* [Consigne A] Mettez à l'échelle uniquement les lignes des enregistrements, en commençant à celle qui contient « The image size is (503, 283). » et en terminant à la fin des enregistrements, bornes comprises. Redonnez toutes ces lignes, demandes incluses, en multipliant par 0,75 chaque coordonnée des réponses et en l'arrondissant à l'entier, les demis vers le haut.
....................
Quand la moisson n’est pas au rendez-vous des espoirs
L'agriculteur de Saulx-le-Duc réalise sa plus mauvaise moisson de sa carrière sur le plan économique. Seulement deux campagnes (1991 et 2003) ont fait pire en terme de rendements et qualité.

Le fameux « effet ciseaux » était fortement redouté, plusieurs agriculteurs y ont malheureusement goûté… Si certains territoires tirent leur épingle du jeu, cette moisson 2023 s’avère très décevante sur les terres superficielles de Côte-d’Or qui n’ont pas été suffisamment « arrosées » en fin de cycle. « C’est notamment le cas ici, près d’Is-sur-Tille », observe Vincent Lavier, dont les champs à Saulx-le-Duc n’ont reçu que sept millimètres du 14 mai au 18 juin. « Nous sommes donc tout proches de zéro », insiste celui qui préside la Chambre d’agriculture de son département. Et pourtant, les cultures étaient très belles avant cette « coupure de robinet » : « le printemps avait été extrêmement favorable. Les champs étaient très prometteurs, nous n’avions peut-être jamais vu d’aussi belles cultures ici, à ce stade… Mais à partir de mi-mai, nous entrons dans une phase déterminante : celle du remplissage des grains. Nos terres les plus superficielles peuvent tenir une semaine sans eau, mais rarement plus. Rester deux ou trois semaines sans pluie est déjà arrivé, mais jamais cinq à la suite. Vous imaginez les dégâts que cela a pu causer… ».
....................
* [Consigne B] D'après l'extrait sur la moisson 2023, combien de pluie les champs de Vincent Lavier à Saulx-le-Duc ont-ils reçue du 14 mai au 18 juin ?
....................
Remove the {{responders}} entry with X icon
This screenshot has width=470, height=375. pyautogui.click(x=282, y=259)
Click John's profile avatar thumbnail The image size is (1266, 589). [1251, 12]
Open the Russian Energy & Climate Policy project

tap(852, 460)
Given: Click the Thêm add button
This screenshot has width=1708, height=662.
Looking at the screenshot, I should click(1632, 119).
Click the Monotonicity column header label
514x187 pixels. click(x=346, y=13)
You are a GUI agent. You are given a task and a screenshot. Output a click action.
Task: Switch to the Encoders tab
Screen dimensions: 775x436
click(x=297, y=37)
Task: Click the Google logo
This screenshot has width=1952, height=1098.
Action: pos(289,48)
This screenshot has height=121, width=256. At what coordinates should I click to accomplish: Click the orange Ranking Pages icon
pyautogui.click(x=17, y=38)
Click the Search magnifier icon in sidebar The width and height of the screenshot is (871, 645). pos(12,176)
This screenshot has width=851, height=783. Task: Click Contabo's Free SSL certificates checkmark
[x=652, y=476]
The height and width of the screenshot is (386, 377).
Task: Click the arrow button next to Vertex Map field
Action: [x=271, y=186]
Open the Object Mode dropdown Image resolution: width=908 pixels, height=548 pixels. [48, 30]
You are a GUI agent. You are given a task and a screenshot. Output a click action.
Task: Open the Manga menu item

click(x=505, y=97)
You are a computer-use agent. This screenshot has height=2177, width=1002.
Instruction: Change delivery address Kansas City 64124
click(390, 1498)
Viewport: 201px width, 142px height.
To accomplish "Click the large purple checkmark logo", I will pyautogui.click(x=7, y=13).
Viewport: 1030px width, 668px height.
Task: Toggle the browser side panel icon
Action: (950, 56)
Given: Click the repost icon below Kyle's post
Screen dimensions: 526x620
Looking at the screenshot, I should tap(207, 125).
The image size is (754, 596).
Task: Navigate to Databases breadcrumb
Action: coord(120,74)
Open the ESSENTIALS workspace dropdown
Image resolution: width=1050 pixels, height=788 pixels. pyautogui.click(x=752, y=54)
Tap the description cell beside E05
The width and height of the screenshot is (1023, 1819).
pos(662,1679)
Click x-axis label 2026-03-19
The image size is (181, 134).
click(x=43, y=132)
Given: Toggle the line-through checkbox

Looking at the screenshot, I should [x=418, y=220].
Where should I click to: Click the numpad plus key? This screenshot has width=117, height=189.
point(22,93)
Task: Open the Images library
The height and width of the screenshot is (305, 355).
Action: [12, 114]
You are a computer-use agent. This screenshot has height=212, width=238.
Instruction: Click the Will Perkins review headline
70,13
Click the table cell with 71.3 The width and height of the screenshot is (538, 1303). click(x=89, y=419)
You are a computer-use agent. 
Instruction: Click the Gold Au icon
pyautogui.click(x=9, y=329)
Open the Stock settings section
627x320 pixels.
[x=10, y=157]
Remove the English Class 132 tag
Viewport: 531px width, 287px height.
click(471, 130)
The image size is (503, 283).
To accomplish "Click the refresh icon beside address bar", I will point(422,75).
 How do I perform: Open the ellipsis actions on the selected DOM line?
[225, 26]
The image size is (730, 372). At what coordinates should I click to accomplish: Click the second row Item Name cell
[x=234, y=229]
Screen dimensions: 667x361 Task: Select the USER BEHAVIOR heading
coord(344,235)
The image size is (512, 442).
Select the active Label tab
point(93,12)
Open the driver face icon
....................
* [Réponse attendue A]
The image size is (503, 283).
To accomplish "Click the refresh icon beside address bar", I will point(317,56).
 How do I perform: Open the ellipsis actions on the selected DOM line?
[169, 20]
The image size is (730, 372). At what coordinates should I click to accomplish: Click the second row Item Name cell
[x=176, y=172]
Screen dimensions: 667x361 Task: Select the USER BEHAVIOR heading
coord(258,176)
The image size is (512, 442).
Select the active Label tab
point(70,9)
Open the driver face icon

* [Réponse attendue B] Sept millimètres.